Subcellular localization and biochemical properties of SERAT proteins in grapevine.
| Isoform name | Subcellular Localization | MW (kDa) | SERAT activity (μmol min−1 mg−1) | Cys Inhibition (IC50 mM) | Interaction with OASTL | SERAT activity in CSC (μmol min−1 mg−1) |
|---|---|---|---|---|---|---|
| VvSERAT1;1 | C | 32.34 | 0.94 ± 0.36 | n. d. | + | n. d. |
| VvSERAT2;1 | P, < C | 29.46 | 9.6 ± 2 | 1.9 ± 0.56 | − | n. a. |
| VvSERAT2;2 | M, < C | 32.38 | 16 ± 3.5 | 0.16 ± 0.03 | + | 25 ± 7 |
| VvSERAT3;1 | C | n.d. | 0.13 ± 0.01 | n. d. | n. d. | n. d. |
Subcellular localization of VvSERATs has been tested by ectopic expression of VvSERAT:GFP fusion proteins in grapevine protoplasts (Figure 2).
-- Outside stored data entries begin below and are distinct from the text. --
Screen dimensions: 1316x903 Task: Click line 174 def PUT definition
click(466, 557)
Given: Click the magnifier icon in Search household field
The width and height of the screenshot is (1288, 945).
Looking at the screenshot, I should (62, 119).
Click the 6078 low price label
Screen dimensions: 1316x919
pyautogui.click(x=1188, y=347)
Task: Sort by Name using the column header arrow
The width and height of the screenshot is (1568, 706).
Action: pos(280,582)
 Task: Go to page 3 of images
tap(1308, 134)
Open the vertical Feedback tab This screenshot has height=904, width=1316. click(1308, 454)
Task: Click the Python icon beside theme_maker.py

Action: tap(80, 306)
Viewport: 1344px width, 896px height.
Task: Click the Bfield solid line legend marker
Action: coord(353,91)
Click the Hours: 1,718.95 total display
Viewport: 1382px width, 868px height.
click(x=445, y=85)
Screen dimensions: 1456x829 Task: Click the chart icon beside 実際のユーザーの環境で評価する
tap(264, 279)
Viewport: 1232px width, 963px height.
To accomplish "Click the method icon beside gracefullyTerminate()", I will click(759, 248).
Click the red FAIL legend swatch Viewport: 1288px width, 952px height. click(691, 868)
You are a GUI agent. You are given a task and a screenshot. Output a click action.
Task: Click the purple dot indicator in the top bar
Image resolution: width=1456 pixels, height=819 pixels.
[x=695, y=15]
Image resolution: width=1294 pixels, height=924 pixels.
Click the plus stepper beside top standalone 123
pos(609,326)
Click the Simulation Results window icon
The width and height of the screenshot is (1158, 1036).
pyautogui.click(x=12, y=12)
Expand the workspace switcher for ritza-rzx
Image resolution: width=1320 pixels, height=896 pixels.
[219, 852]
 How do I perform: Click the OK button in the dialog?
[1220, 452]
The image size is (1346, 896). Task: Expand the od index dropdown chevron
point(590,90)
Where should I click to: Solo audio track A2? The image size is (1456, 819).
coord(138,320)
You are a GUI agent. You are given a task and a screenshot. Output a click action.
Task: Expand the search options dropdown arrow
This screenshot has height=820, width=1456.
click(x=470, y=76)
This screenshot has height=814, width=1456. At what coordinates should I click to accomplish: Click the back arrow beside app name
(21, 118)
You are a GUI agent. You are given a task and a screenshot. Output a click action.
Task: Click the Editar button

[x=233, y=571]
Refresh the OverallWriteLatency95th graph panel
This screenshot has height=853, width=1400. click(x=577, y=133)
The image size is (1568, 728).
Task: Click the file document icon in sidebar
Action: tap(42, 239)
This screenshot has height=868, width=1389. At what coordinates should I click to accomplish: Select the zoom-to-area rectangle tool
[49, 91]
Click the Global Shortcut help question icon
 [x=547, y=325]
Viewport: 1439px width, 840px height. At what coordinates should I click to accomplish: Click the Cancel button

C, cytosol, P, plastids, M, mitochondrion. Theoretical molecular weight (MW) was determined for the His-VvSERAT fusion proteins. Purified recombinant His-tagged VvSERATs were tested in presence or absence of 5-molar excess of AtOASTL-B for enzymatic activity according to Wirtz et al. (2001). The inhibition constant for cysteine (IC50) was determined by titration of free VvSERATs with up to 5 mM cysteine (Figure 3). Interaction of VvSERAT with OASTL has been demonstrated by inhibition of OASTL activity upon CSC formation (Figure 3). (N = 3−5, n. a., not applicable, n.d., not determined).